The scores are used to create a seasonally adjusted index. Any number over 50 indicates a majority of builders view the market as good.
"As the HMI indicates, the builders' outlook for single-family housing is very good, and we expect the improving economy to sustain robust levels of housing market activity, even though mortgage interest rates are somewhat higher than the record lows that we saw earlier this year," said David Seiders, the NAHB's chief economist.
After dropping to historic lows earlier this year, interest rates spiked to more than 6 percent in early September. They have remained around 6 percent since.

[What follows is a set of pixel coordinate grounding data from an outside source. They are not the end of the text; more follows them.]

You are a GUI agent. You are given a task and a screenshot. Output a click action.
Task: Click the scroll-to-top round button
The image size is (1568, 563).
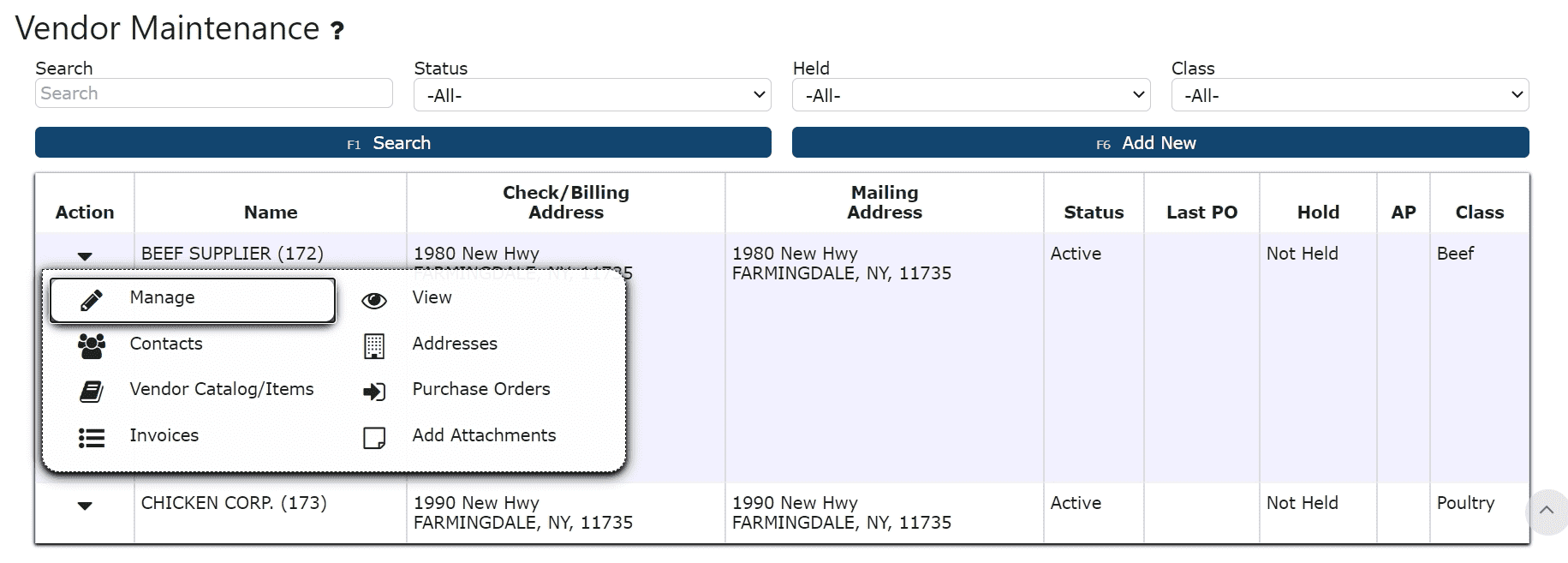pos(1547,512)
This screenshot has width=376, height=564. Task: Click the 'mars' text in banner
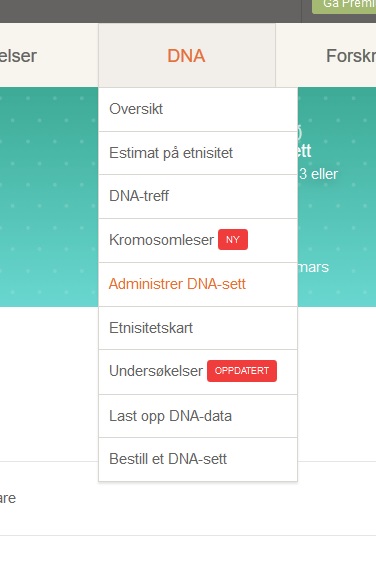313,267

"The October HMI clearly demonstrates how sensitive the housing market is to changes in interest rates," said Ken Conine, NAHB president and a Dallas-based builder.
The Commerce Department reported a seasonally adjusted 1.86 million building permits were issued in September, a 2.2 percent drop from the 1.9 million permits issued in August, but a 3.2 percent increase from September 2002.
Markets uncertainOther sectors of the construction industry continue to show uncertainty. McGraw-Hill Construction Dodge's report on August construction noted that while housing is strong, total construction year-to-date was essentially even with 2002 figures.
The report noted a slight drop in nonresidential building, plus a bigger decline for "non-building" construction such as utilities and public works projects.
The August figures put the Dodge Index at 155 (for comparison purposes, 100 represents the baseline year of 1996). The number was a slight drop from June and July's figures. For the first five months of 2003, the index averaged 149.
"While new construction starts have settled back from a very strong June, August still represents a reasonably healthy month compared to what was reported earlier in the year," said Robert A. Murray, vice president of economic affairs for McGraw-Hill Construction Dodge and author of the report. "The housing market continues to be robust, and commercial building seems to be stabilizing, following the extended declines witnessed a year ago. At the same time, budget pressures are now having some dampening impact on both institutional building and public works."
Rebound to comeIndustry consultant FMI Corp. sees building and related industries picking up by summer. In his report on the outlook of construction in the third quarter of 2003, FMI Corp. manager Randy Giggard said the nonresidential construction market might see a stronger recovery in the middle of 2004 as excess capacity issues start to subside.
However, "Office construction, especially in areas affected by the hi-tech slump, will continue to falter for the next 12 to 18 months," Giggard said. He noted that industrial markets have made progress during the past three years, but "Unfortunately, it will continue to have excess supply until new orders and plant-capacity utilization rates pick up."
Another possible economic indicator is the August report on machine-tool consumption from the American Machine Tool Distributors' Association and the Association for Manufacturing Technology.
Consumption in August totaled $150.99 million, up more than 16 percent from July, but a 3.2 percent drop from the $155.93 million total reported a year earlier. The report is compiled by the two trade associations representing the production and distribution of manufacturing equipment from figures supplied by member companies.
With a year-to-date total of $1.2 billion, 2003 is down more than 16 percent from 2002. The report provides regional and national U.S. data on domestic and imported machine-tool use. Experts view the report as a barometer of the nation's economic health, since industries typically invest in metalworking equipment to increase capacity and productivity when business is improving.
Despite the lower numbers, association officials were upbeat.
"August orders and increased output among many of our customers appear to be signaling an end to the decline in manufacturing-technology investments," said John B. Byrd III, president of the AMT. "While a capital-spending recovery has not yet begun, better times certainly seem to be on the horizon."